Derdimiz de, Dersimiz de İslamcılık

Türkiye çok partili siyasi hayata geçtiğinden beridir Müslümanları toplum nazarında özellikle de siyasette kötülemek veya tamamen bertaraf etmek için, “Siyasal İslam veya Siyasal İslamcılar” ifadesinin kullanılmaya başlandığını görmekteyiz.

Kendilerini Müslümanların karşısına konuşlandırmış olan herkesin bu duruma gelmesinde, Müslümanların İslam Dinini ve kendilerini yeterince anlatamamalarının büyük payı vardır.

Müslümanların payı var da, İslam Dini ve Müslümanlar için her zaman art niyetli olanların bu serzenişte payı yok mudur diyenleri de, elbette halklı görürüz.

Müslümanlar hem İslam Dinini, hem de kendilerini Kuranı Kerimin emrettiği gibi anlatamadıkları ve tanıtamadıkları için, siyasal İslam diyerek saldırgan bir tutum içerisine giren her tür düşüncenin ortak bir dille, gündemde tutmaya çalıştıkları görüşlerinin tümünün batıl olduğunu da ortaya koyamamaları, bu yanlış tanıma ve tanımlamanın asıl sebebidir.

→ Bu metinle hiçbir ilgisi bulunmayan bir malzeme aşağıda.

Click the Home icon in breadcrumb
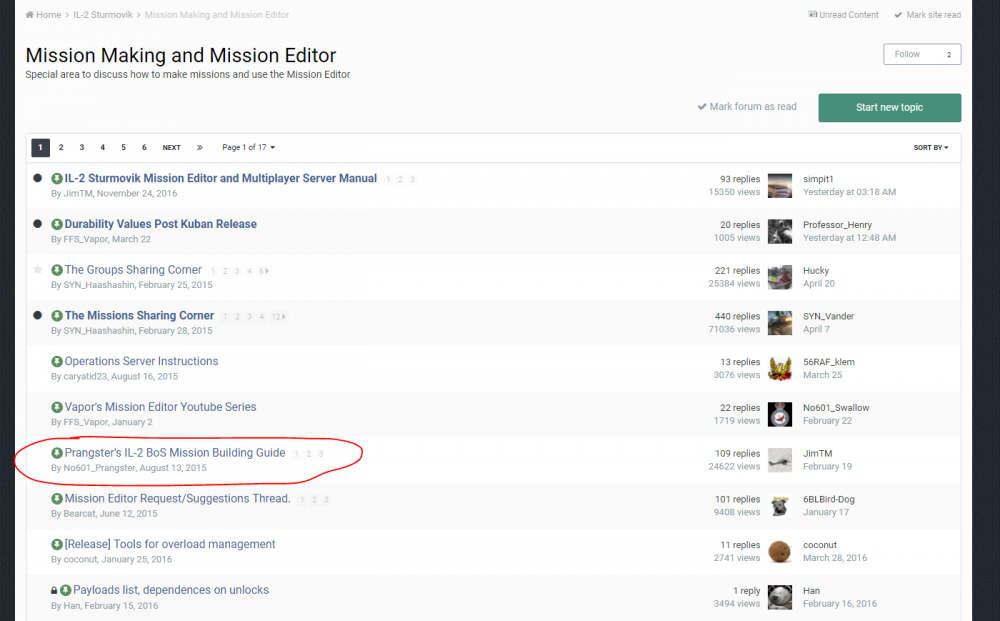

Müslümanlar; Osmanlı döneminden başlamak üzere, Asrı Saadet ve Raşid Halifelik dönemine kadar, İslam Tarihi olaylarını bu güne kadar ütopik bir dille sunmuş olsa da, İslam’ın demokratik ve barışçı tüm ideoloji ve fikirlerden daha iyi bir şekilde, devleti ve toplumu yönetmeye talip tabii, fıtrî din olduğunu insanlara anlatamamış olmaları, bir diğer sebeptir.

Onlar tam olarak söylemeseler de Müslümanlar; Camilerde radikal düşünce propagandaları olarak kabul edilen ve çoğunluğunu cami cemaat bilmeyen seküler laik beynamazların oluşturduğu kimselerce şikâyette bulunulan hutbelerin birkaç aşamalı bir kontrolü de içeren diyanetin yerli ve milli dininin mamulü olsa da şikâyetlerinin sebebi olan laikliği, modernleşmeyi ve küreselleşmeyi reddeden bir düşünce sistemini ifade eden ifadelerin, İMAMLARIN, VAİZLERİN VEYA DİYANETİN GÖRÜŞÜ DEĞİL, milli ve kültürel sınırları icat edenlerin zulme varan baskılarını aşarak gelen, 1400 yıllık Kuran ve Sahih Sünnet kaynaklı düşünceler olduğunu da anlatamamaları Müslümanların eksikliğidir.

Toplumda bir korku ifadesi oluşturmak ve yaymak amacıyla çokça konuşulan Şeriat konusunda, Şeriatın İslam olduğu, insanların oluşturduğu bir sistem olmadığı aksine, insanların bozulan fıtratlarını aslına döndüren bir ıslah sistemi olduğu, Şeriattan sapmanın hem insanların, hem de toplumların fıtratını bozduğu gerçeği de, insanlara gerektiği gibi anlatılamamıştır.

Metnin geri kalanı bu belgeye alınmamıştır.